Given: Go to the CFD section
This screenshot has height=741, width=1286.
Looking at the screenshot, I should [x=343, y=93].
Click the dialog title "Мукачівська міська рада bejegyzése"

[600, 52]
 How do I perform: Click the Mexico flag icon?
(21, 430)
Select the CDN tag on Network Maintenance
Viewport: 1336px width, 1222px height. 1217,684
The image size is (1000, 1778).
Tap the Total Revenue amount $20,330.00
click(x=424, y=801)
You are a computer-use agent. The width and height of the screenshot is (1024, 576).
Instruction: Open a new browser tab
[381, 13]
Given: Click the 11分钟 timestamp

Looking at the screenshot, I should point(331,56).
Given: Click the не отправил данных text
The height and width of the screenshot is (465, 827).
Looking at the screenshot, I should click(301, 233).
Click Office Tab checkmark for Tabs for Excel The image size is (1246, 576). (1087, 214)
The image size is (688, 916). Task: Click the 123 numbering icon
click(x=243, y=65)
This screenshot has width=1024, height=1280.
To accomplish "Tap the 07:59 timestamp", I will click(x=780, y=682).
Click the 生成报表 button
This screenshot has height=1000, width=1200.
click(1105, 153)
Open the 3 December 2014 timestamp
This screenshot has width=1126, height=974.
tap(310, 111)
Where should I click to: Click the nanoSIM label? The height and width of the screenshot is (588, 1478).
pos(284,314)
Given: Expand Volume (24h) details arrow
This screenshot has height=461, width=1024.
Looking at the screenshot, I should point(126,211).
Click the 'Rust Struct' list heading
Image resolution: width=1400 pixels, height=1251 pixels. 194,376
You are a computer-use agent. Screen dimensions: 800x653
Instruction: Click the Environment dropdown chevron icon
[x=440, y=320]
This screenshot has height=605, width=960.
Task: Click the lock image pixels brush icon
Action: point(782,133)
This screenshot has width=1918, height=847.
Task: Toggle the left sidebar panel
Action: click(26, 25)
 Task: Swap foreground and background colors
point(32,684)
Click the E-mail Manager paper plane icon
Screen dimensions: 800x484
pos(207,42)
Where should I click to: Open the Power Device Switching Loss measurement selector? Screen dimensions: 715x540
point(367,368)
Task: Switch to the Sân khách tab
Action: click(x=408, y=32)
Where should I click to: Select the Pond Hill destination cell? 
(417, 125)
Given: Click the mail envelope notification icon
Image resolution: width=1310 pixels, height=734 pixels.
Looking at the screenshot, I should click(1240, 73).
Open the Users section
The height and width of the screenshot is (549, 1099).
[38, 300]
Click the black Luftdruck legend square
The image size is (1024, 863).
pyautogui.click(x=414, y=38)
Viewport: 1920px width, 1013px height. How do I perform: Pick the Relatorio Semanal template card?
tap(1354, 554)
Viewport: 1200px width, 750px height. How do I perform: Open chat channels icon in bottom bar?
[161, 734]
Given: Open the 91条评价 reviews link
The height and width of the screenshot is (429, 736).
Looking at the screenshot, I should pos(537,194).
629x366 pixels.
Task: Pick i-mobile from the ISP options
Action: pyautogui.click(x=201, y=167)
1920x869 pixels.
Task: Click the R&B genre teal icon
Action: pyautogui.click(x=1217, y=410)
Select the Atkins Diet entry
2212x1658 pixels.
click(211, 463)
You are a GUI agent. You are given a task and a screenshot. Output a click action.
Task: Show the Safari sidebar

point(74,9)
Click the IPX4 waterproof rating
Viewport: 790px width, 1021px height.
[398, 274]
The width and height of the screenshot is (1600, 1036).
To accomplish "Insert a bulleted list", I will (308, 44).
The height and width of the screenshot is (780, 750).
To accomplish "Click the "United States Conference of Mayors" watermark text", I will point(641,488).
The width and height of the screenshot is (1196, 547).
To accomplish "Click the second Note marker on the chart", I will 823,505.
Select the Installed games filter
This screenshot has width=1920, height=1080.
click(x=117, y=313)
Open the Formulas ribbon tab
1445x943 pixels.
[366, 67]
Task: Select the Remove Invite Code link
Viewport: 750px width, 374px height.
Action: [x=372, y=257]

..............................

*About this exercise:*
Among the lines in the data above, find those containing "text" and give only how many there are.

*Solution to this exercise:*
2